PS : Je vais atteindre 60 ans en 2026. Si mes romans sont souvent engagés, il s'agit d'une conviction et non de politique. Je ne suis pas politisée, je serais même plutôt apolitique, en dehors des partis. Aujourd'hui, mes recherches et mes livres portent sur un défi urgent : augmenter et renforcer la résilience de la jeunesse et celle de la nation. Car je pense que la nature, l'intensité et la multiplicité de la crise qui commence risque de balayer les mécanismes traditionnels. A l'image de ce qui se produit dans un organisme sous l'effet d'un coup de chaleur : l'organisme compense comme il le peut la montée en température extérieure, essaie de limiter la température intérieure, de s'adapter, de préserver ses fonctions vitales. Mais si la température extérieure continue de monter, ou même simplement persiste à un niveau élevé, toutes les stratégies mises en place par l'organisme s'effondrent, c'est le coup de chaleur, l'hyperthermie : défaillance multiviscérale, CIVD, terminé. 

 

Origine de mon nom de plume

Val Gray est le diminutif de Valentine Gray.

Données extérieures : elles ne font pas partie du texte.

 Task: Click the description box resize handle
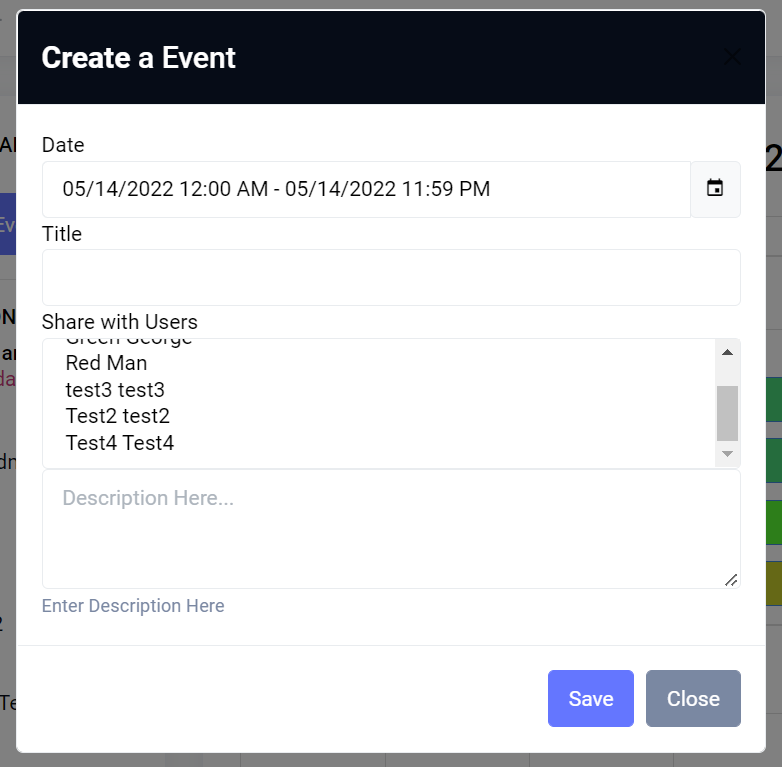pyautogui.click(x=731, y=579)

C'est un hommage à ma famille paternelle. Mes grands-parents, des êtres d'exception, ont vécu presque toute leur vie à Gray, jolie ville sur les bords de la Saône, dans le charmant Val de Gray. Valentine symbolise l'humanisme et les valeurs.

 

Mon portrait littéraire


Ma couleur préférée est le bleu.
Ma fleur préférée : la rose.
Mon emblème est l'édelweiss.

Quelques visuels, pour le plaisir.

Voici la voltige aérienne : Ici vidéo des meilleurs. Je la pratiquais en musique, comme sur la fin de la vidéo. C'était de la chorégraphie, de la danse. Je rejoignais Jonathan Livingston le goéland, de Richard Bach, je voulais offrir du bonheur et du rêve aux terriens. C'était bien plus qu'une passion, c'était de cette façon que je vivais, j'étais un oiseau. Je devais devenir pilote professionnelle, j'avais réussi l'examen théorique. Mais une grave agression a ruiné ce rêve.

Dans mon avion de voltige :

Voici ma moto, une Kawasaki ZS 750 sparkling black. Vous distinguerez les autocollants de sapeur-pompier et de sauveteur en mer sur la bulle devant.  J'ai eu une 1000 plus tard, mais je préférais la 750, bien plus nerveuse.

Et me voici, sapeur-pompier volontaire, sauveteur en mer SNSM Saint Cast le Guildo (22)
Pourquoi l'engagement dans le sauvetage ? Peut-être parce que j'ai grandi auprès d'un petit frère très gravement malade. Il est décédé, adulte, de complications. Mon grand-père paternel était aussi secouriste.